EP by Negativland
- Released: 1991
- Recorded: 1989–91
- Genre: Sound collage, experimental
- Length: 13:01
- Label: SST (272), Seeland
- Producer: Negativland

Negativland chronology
| Helter Stupid (1989) | U2 (1991) | Guns (1992) |

= U2 (EP) =

Negativland EP

U2 is a withdrawn EP by Negativland, released on SST Records in 1991. The EP and the band gained notoriety when lawyers representing Island Records sued Negativland over the EP's unauthorized sampling of the U2 song "I Still Haven't Found What I'm Looking For" and misleading artwork.

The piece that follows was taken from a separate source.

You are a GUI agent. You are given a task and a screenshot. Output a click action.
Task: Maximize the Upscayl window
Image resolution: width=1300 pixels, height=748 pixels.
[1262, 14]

The EP's two tracks and related material were later collected on the compilation These Guys Are from England and Who Gives a Shit.

Professional ratings
Review scores
| Source | Rating |
| AllMusic | Star |

==History==

The two tracks on U2 are parodies of U2's "I Still Haven't Found What I'm Looking For" which sample the original recording and a bootleg tape of radio DJ Casey Kasem's outtakes, including his evaluation of U2: "These guys are from England[sic] and who gives a shit?"

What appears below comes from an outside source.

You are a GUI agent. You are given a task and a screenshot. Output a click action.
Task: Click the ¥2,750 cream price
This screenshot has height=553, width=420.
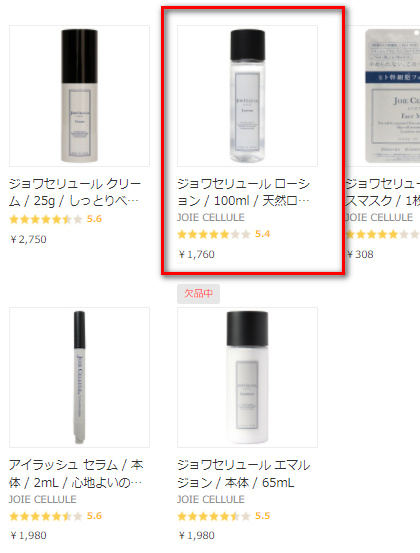28,239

U2's label Island Records sued Negativland following the release of the EP, claiming that the music and artwork constituted copyright infringement. Island Records also claimed that the single was an attempt to deliberately confuse U2 fans, then awaiting the impending release of Achtung Baby.

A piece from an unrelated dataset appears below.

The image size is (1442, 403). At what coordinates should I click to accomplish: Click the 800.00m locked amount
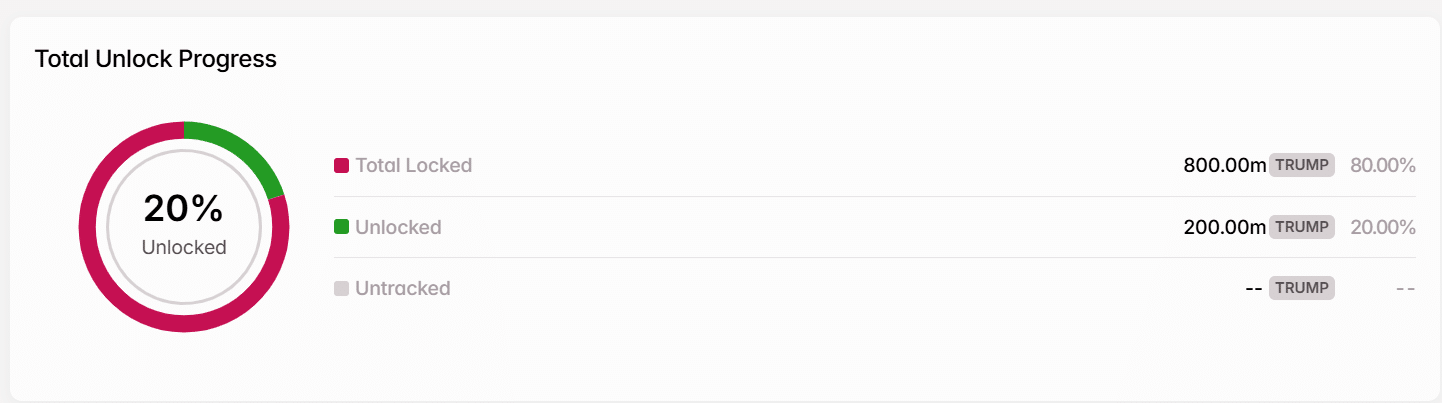1225,165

After U2 was withdrawn and deleted, it was replaced with the EP Guns. The incident would be chronicled in the magazine/CD release The Letter U and the Numeral 2 (later re-released in expanded form as Fair Use: The Story of the Letter U and the Numeral 2).

== Track listing ==
1. "I Still Haven't Found What I'm Looking For" (1991 A Capella Mix) – 7:15
2. "I Still Haven't Found What I'm Looking For" (Special Edit Radio Mix) – 5:46

==Personnel==
- Mark Hosler - tapes, electronics, rhythms, Booper, clarinet, organ, viola, loops, guitar, etc.
- Richard Lyons - tapes, electronics, rhythms, Booper, clarinet, organ, viola, loops, guitar, etc.